Acid reflux is one of the most common forms of gastroesophageal reflux disease, or GERD, and will affect between 25-40 percent of Americans of all ages at some point. Approximately 20 percent of all American adults experience acid reflux on a weekly basis. While most of the time acid reflux is just an annoying, uncomfortable, temporary condition, long-term side effects can result in much more serious health conditions.
At the root cause of all forms of GERD is a dysfunction in the ring-like muscle that separates the esophagus from the stomach. When food passes through this ring, the muscle is supposed to contract, preventing any food or stomach acids from getting back up into the esophagus. However, when this ring isn’t working properly, some acids are able to leak back into the esophagus, and can cause an array of issues. Contrary to popular belief, acid reflux symptoms are not caused by too much stomach acid. In fact, there is a growing amount of evidence that too little stomach acid is actually one of the leading causes of stomach dysfunction, and as a result, acid reflux.

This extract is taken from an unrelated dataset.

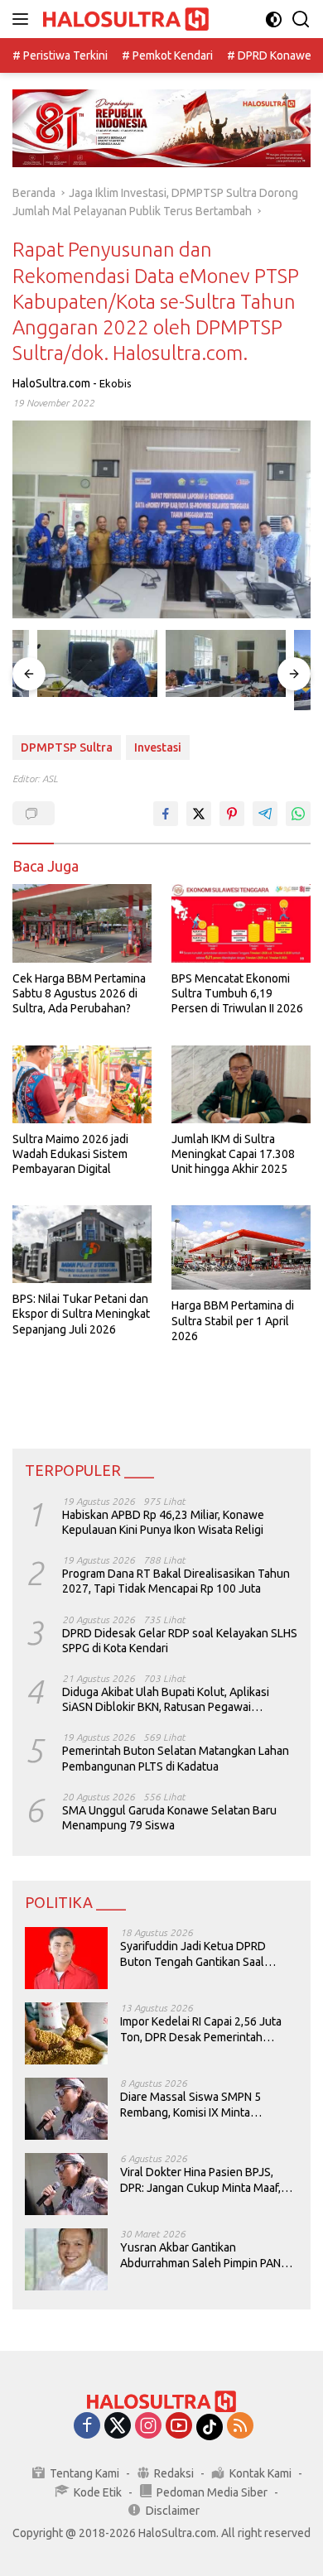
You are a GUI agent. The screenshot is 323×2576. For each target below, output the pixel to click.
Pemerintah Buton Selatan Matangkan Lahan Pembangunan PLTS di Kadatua (175, 1758)
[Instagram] (148, 2426)
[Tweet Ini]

Symptoms of acid reflux vary widely. Most people with acid reflux experience heartburn, the uncomfortable burning sensation in the stomach, chest, and back of the throat. Heartburn might also present with a bitter, sometimes sour taste in the mouth. Others experience symptoms such as dry mouth, hoarseness, or bad breath. Regurgitation of food, vomiting, nausea, or difficulty swallowing shows more severe signs of advanced acid reflux. Bloody vomit or black stools indicates internal bleeding somewhere in the digestive track, and could indicate tearing in the esophageal lining as a result of acid reflux. These more severe signs of acid reflux need to be addressed with a medical professional, as they may lead to more complications.
Long-lasting acid reflux can result in scarring of the lining of the esophagus, and lead to things such as a chronic cough or sleep problems. More importantly, untreated acid reflux can develop into a syndrome called Barrett’s esophagus, which is when the cells of the esophagus actually transform to become more like the cells of the intestines. Once this tissue has changed, there is an increased likelihood to develop a form of cancer called esophageal adenocarcinoma. The American Cancer Society estimates that approximately 16,000 Americans lost their lives in 2017 from esophageal cancer.
Conventional treatments for acid reflux typically turn to three types of medication – antacids, H2 blockers, or proton pump inhibitors. However, like many other health conditions, there are natural ways to approach acid reflux. Changing the diet to eliminate processed foods and GMOs is a great start. Next, incorporating foods that will help heal the digestive track is important. These include things like fiber-rich fruits and vegetables, organic meat, and probiotic rich foods such as yogurt, kimchi, or kefir. Also, digestive health can be improved by exercising, giving up smoking, avoiding overeating, and, of course, getting adjusted regularly.